Pernyataan ini, disampaikan oleh, Ahli psikologi forensik yang juga anggota Pusat Kajian Pemasyarakatan Poltekip Kementerian Hukum dan HAM, Reza Indragiri di Pengadilan Negeri Surabaya, Jumat (30/9/2022).

Ditemui usai sidang, Reza, menyatakan, ada perbedaan antara penyikapan hukum dengan penyikapan psikologi forensik terkait, kualitas keterangan saksi.

Dalam hukum misalnya, kesaksian mata atau keterangan saksi dianggap sangat penting.

” Salah satu alat bukti yang sangat diandalkan adalah keterangan saksi. Tapi psikologi forensik menyanggah itu. Sampai-sampai psikologi forensik menyatakan, barang yang merusak proses sidang atau penegakan hukum atau pengungkapan kebenaran justru keterangan saksi. Saya percaya hasil riset psikologi forensik ,” katanya.

Ia menjelaskan, dirinya, akan bersikap skeptis apabila sebuah proses penegakkan hukum terlalu mengandalkan keterangan saksi. Adapun, alasannya, disampaikan Ahli yaitu, buruknya kualitas keterangan saksi, dapat berakibat dakwaan batal demi hukum.

” Proses penegakan hukum yang terlalu mengandalkan keterangan saksi, saya memilih untuk menaruh skeptisisme tingkat tinggi. Sebab (kualitas saksi bisa menyebabkan) batal demi hukum, dakwaan tidak terbukti, karena keterangan saksi sudah disampaikan, tapi tidak bisa meyakinkan Majelis Hakim karena validitas (saksi) sangat buruk ,” ujarnya.

Atas dasar itu juga, jika Majelis Hakim meyakini, keterangan saksi tidak kuat maka dalam vonis nantinya, keterangan saksi dapat diabaikan sebagai alat bukti.

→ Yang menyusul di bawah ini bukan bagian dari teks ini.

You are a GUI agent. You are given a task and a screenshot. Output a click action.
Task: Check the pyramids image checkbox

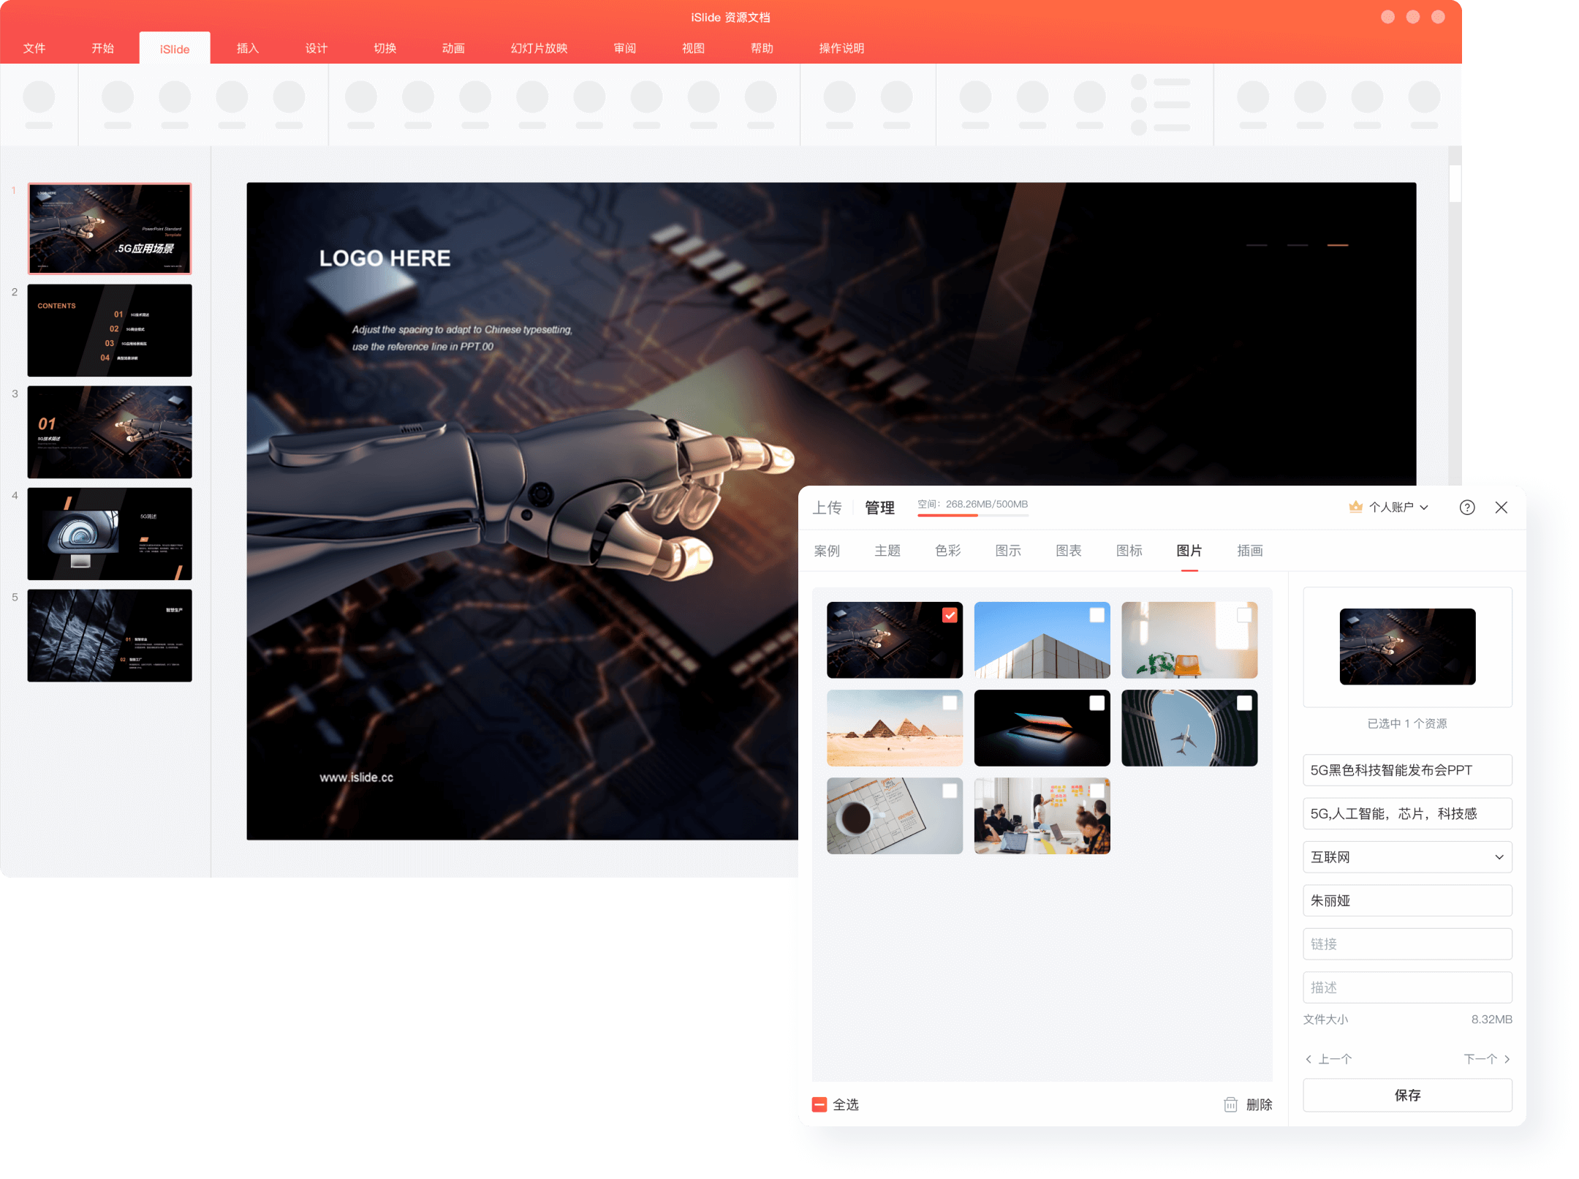950,703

Alhasil, Reza pun, mewanti-wanti di ruang sidang tentang proses penegakan hukum yang menurutnya, terlalu mengandalkan keterangan saksi.

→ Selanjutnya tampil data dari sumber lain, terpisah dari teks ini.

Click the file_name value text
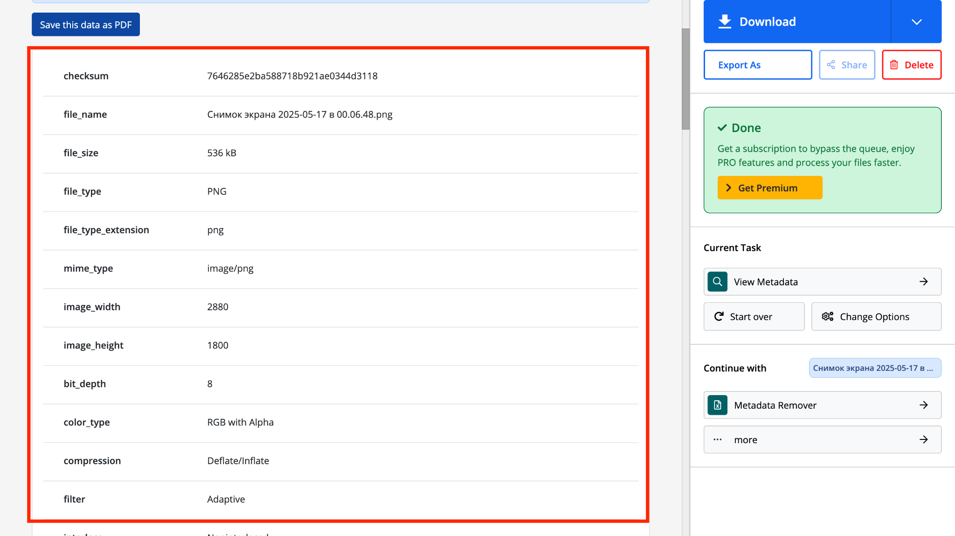 (x=299, y=115)
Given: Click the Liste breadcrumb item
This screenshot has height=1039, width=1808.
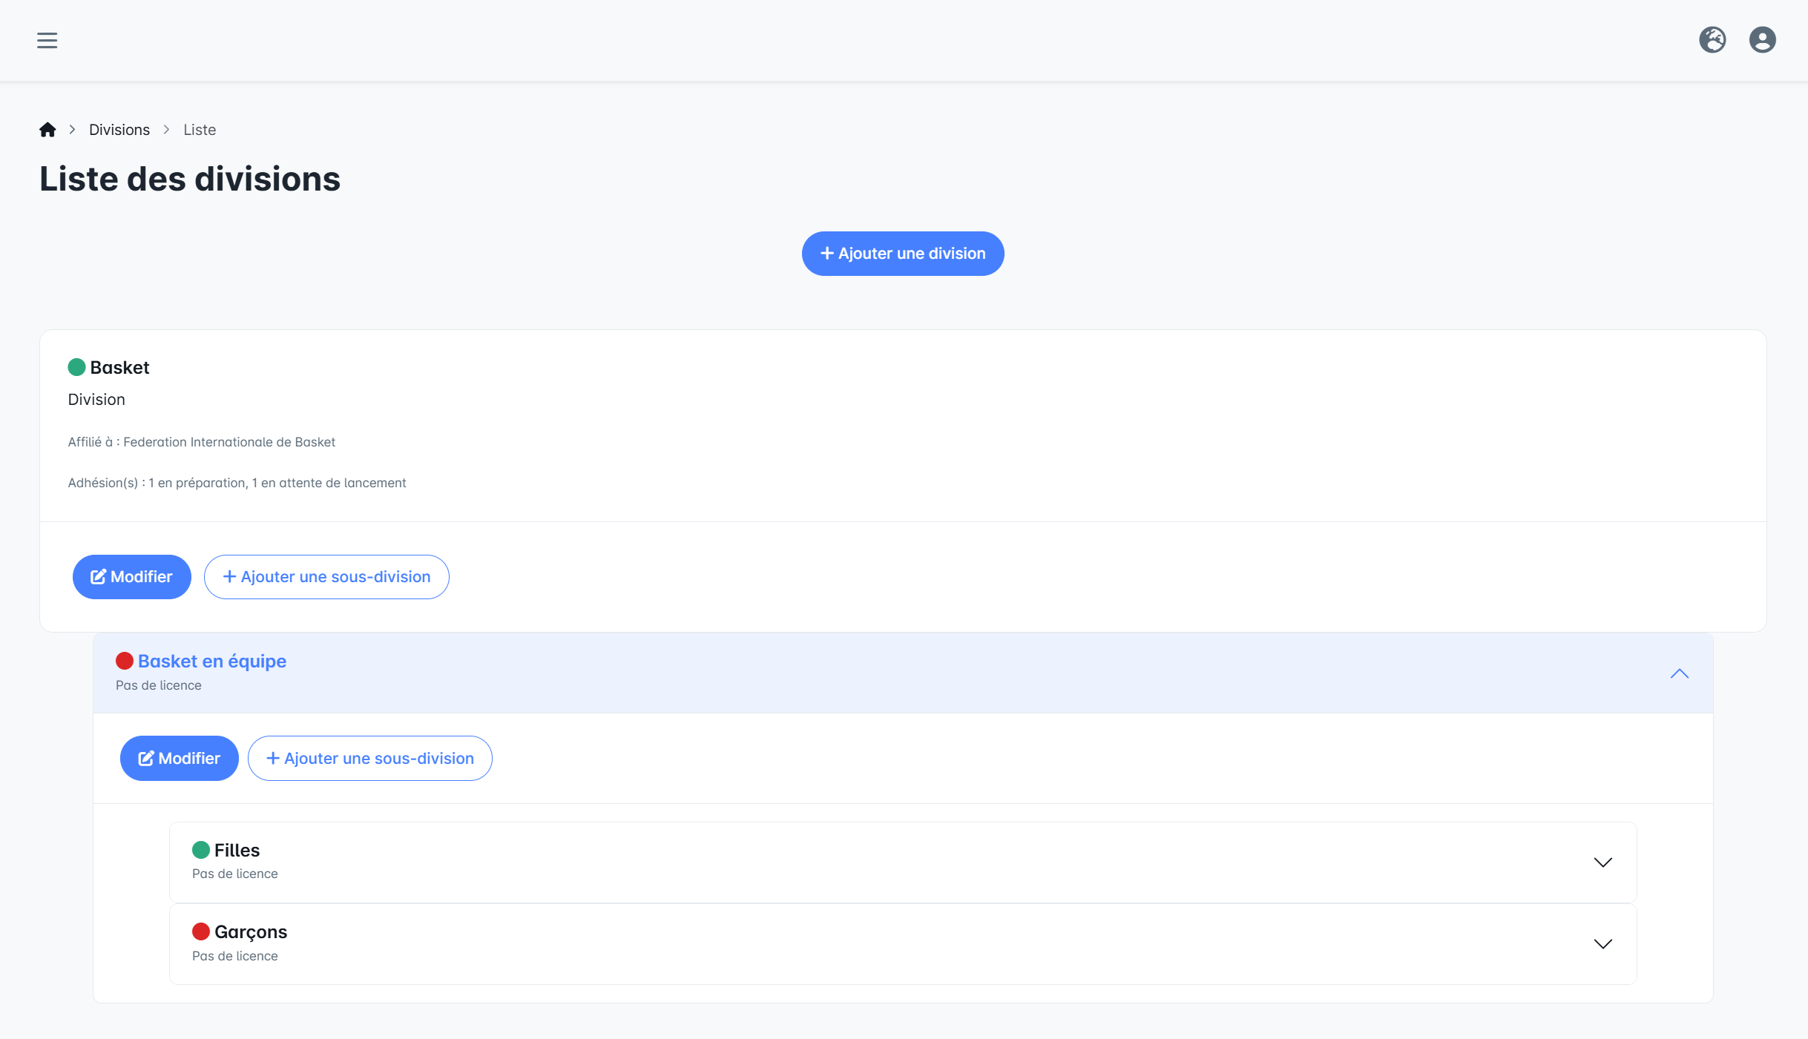Looking at the screenshot, I should point(200,130).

” kalau Majelis Hakim, teryakinkan, dengan keterangan saya (Ahli forensik), maka boleh jadi Majelis Hakim menganggap keterangan saksi tidak kuat bisa diabaikan. Majelis Hakim akan mengabaikan alat bukti itu ,” ujarnya.

Ia menjelaskan, bahwa dalam UU TPKS, ada pasal yang menyatakan, terdapat tiga alat bukti, yakni, saksi atau korban, 1 alat bukti lain, dan keyakinan Majelis Hakim.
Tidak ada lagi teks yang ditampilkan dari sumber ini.